The exposed records included user names, genders, email addresses, IP addresses and geolocation, as well as their cities, states, countries, dates of birth, sexual preferences, religious denominations and photos used on the app. Some users may have also had their Facebook IDs revealed, as well as the access token, which can be used to take over an account without a password. In some instances, the geolocation data was accurate enough to identify where some users lived, especially those in residential areas.
The exposed database contained private messages as well, which were often explicit and graphic.
The app’s Founder Natasha Nova did not respond to a request for comment, but an unnamed spokesperson for JCrush’s parent company, Northsight Capital, said it was “aware” of the situation and “secured the database immediately when the problem occurred.”
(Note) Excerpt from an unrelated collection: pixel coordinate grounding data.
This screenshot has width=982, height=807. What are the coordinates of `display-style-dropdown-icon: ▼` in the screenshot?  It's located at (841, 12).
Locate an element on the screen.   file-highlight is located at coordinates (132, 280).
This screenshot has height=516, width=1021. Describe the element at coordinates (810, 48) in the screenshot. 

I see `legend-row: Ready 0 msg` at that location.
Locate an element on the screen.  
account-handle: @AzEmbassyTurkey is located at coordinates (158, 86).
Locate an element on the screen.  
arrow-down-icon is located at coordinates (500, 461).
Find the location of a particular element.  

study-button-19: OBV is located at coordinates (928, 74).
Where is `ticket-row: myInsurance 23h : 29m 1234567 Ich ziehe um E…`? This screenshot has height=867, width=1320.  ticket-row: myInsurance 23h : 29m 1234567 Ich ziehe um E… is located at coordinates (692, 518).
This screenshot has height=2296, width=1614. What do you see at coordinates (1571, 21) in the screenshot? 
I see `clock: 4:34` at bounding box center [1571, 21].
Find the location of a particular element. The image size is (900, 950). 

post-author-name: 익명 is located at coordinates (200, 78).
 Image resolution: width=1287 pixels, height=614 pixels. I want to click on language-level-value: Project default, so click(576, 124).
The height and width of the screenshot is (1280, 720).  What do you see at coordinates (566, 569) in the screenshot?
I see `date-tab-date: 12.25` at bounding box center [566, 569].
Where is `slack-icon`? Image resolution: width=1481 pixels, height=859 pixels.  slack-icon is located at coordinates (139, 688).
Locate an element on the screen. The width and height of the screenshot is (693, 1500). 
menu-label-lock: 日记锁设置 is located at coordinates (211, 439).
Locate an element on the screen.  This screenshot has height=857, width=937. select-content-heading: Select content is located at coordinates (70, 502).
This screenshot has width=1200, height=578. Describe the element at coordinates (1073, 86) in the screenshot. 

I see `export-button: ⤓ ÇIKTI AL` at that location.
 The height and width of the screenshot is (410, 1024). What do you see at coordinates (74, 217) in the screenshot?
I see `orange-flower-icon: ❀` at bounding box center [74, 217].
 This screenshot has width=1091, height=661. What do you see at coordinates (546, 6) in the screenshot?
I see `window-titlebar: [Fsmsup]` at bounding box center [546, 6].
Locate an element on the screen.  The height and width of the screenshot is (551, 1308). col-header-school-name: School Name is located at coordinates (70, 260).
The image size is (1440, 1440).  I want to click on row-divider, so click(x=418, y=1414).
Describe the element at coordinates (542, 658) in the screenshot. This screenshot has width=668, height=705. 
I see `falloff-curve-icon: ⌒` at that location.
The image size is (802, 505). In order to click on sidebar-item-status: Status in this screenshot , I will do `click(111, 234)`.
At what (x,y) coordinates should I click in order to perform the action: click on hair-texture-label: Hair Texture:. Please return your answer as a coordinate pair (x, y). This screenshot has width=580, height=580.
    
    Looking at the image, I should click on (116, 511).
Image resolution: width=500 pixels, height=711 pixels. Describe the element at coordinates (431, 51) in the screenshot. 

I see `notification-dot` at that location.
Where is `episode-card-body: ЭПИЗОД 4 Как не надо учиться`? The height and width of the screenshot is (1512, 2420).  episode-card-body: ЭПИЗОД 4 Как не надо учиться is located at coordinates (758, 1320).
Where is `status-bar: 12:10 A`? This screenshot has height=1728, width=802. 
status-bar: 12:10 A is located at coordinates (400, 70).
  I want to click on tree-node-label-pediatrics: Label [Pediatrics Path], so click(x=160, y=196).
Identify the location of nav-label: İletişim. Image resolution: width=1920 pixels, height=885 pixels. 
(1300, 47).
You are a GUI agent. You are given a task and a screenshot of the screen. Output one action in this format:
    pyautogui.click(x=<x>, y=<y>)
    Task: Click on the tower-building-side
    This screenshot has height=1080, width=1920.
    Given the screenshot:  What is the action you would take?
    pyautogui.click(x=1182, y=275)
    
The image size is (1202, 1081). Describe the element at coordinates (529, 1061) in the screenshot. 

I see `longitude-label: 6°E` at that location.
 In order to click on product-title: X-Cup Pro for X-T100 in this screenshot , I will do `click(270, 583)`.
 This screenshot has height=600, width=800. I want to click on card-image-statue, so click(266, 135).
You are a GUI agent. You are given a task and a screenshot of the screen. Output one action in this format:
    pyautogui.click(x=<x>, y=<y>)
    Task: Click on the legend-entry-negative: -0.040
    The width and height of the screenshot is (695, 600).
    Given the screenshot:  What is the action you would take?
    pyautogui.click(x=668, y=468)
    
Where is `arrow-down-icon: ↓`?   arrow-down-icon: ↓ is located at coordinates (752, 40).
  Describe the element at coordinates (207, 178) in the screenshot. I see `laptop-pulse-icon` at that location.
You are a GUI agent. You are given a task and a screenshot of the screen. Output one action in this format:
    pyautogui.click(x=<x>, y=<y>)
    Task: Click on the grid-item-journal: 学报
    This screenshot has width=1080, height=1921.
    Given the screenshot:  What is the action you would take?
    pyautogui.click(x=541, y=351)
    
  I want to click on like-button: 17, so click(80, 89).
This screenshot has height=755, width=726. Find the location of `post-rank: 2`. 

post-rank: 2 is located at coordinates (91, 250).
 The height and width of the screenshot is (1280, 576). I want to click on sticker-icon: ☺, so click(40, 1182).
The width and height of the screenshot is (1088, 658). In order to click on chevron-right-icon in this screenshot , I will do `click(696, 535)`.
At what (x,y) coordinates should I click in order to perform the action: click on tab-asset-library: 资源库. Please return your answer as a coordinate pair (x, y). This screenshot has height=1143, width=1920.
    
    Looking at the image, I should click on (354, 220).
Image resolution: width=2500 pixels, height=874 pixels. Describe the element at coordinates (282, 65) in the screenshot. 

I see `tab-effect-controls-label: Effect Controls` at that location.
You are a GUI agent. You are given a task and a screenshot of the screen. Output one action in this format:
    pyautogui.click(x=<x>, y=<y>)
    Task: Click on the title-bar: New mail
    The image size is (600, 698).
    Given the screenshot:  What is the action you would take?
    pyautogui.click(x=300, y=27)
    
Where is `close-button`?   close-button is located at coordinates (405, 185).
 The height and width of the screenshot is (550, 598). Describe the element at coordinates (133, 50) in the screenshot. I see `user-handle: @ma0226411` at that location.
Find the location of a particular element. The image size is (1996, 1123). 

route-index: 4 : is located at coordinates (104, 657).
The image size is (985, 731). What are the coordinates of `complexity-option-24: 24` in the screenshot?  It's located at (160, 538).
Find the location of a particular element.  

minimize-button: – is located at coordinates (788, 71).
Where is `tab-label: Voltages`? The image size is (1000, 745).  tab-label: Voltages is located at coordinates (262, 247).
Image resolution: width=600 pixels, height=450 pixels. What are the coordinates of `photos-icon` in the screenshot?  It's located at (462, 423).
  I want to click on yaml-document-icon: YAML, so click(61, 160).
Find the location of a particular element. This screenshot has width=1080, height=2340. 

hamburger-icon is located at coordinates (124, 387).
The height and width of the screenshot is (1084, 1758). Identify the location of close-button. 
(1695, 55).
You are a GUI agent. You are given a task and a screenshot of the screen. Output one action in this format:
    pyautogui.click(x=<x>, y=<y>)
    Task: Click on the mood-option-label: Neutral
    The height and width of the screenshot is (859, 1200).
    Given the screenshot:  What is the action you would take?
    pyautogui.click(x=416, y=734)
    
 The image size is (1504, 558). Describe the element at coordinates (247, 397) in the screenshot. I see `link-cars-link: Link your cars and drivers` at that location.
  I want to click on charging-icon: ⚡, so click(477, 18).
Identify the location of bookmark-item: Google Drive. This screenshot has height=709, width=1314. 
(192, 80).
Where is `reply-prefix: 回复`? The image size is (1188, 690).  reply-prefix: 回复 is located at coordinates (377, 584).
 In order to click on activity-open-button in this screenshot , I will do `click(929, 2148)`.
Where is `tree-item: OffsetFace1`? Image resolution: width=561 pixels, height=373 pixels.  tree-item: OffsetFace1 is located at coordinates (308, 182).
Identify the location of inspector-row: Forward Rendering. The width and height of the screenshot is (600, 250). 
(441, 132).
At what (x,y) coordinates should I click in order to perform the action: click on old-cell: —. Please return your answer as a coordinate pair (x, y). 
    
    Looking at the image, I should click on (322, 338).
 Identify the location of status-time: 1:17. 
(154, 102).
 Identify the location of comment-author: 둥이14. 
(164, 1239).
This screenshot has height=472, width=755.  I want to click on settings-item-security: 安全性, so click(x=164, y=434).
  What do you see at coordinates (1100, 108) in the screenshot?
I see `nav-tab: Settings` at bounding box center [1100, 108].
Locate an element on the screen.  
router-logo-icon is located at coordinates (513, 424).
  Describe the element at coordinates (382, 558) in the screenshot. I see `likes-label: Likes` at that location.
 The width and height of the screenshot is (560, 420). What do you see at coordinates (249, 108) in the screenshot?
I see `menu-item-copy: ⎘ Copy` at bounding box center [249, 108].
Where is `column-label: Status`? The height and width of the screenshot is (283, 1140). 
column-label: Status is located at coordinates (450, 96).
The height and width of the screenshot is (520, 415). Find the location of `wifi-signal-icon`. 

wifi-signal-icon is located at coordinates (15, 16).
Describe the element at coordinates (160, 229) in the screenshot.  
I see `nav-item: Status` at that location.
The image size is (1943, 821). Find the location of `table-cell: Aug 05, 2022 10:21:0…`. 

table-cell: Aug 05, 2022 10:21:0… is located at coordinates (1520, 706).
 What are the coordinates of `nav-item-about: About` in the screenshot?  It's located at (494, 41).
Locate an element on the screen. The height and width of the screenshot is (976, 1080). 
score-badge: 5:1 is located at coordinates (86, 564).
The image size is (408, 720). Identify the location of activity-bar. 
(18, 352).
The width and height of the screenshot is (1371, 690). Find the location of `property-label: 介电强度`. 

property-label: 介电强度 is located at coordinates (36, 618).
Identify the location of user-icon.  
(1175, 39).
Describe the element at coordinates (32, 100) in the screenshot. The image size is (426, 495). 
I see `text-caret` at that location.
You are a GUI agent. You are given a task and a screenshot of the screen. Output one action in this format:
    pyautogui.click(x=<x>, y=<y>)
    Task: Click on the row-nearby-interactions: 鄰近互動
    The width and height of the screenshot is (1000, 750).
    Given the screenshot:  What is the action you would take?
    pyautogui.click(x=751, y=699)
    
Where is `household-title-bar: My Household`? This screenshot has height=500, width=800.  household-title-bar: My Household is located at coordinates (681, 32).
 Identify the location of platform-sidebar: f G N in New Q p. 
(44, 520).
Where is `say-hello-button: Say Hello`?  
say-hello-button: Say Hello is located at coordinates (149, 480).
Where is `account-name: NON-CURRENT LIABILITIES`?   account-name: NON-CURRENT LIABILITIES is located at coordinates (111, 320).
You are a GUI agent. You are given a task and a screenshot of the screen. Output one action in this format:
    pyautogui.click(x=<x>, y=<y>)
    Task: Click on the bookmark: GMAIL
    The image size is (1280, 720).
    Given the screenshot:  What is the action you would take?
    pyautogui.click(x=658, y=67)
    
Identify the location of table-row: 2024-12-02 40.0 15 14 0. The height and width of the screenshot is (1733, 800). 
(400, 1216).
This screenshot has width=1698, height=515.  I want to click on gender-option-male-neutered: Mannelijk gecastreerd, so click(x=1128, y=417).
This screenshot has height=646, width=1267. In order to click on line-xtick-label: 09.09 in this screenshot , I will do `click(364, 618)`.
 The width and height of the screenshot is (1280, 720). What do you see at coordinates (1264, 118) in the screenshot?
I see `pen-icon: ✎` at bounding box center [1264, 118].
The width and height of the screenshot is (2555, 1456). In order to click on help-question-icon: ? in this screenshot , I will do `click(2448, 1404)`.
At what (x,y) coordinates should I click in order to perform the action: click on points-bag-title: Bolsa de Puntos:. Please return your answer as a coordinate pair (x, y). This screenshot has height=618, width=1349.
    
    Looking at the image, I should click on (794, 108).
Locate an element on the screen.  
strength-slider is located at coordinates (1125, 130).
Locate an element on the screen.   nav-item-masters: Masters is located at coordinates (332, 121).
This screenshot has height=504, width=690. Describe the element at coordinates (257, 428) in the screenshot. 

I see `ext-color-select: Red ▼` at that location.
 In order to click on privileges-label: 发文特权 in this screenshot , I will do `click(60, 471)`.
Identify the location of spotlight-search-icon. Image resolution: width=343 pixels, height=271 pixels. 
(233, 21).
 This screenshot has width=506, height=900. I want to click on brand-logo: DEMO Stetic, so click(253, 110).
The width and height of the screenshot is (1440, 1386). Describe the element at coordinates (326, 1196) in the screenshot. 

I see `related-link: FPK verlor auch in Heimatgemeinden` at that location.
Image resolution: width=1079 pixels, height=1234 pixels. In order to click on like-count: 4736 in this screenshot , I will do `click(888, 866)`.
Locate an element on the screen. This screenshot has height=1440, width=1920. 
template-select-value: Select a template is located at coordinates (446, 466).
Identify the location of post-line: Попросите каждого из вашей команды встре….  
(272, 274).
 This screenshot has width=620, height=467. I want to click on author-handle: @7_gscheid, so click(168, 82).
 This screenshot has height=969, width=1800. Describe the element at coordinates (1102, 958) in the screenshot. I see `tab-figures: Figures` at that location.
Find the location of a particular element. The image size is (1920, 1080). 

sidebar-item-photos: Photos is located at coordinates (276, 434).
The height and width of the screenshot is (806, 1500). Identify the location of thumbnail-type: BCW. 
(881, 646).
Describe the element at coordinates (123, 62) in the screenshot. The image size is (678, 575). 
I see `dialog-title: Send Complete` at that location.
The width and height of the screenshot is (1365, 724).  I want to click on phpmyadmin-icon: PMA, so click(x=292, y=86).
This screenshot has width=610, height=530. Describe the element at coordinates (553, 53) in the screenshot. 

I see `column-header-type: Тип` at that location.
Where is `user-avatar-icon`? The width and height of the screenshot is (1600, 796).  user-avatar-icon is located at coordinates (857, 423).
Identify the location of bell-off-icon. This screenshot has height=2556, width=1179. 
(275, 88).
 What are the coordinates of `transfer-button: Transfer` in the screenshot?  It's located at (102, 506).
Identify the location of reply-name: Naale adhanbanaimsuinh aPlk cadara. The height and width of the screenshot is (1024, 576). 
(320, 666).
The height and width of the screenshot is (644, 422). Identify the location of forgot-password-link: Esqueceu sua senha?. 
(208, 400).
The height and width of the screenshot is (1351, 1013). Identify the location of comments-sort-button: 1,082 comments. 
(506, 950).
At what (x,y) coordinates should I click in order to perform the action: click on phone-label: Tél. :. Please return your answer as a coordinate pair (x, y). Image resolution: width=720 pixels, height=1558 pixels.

“There have not been any indications that the data had been accessed by malicious parties, or misused in any way,” said the company, which added that it will notify its users and law enforcement of the incident.
This is just the latest data exposure of a dating app. Last year, Donald Daters, a dating app for conservative supporters, confirmed a database leak on its first day of operation, exposing the private information of about 1,600 users. In May, Chinese dating app Rela — created for the gay community, and had more than 5 million users — admitted that it left its database open and exposed.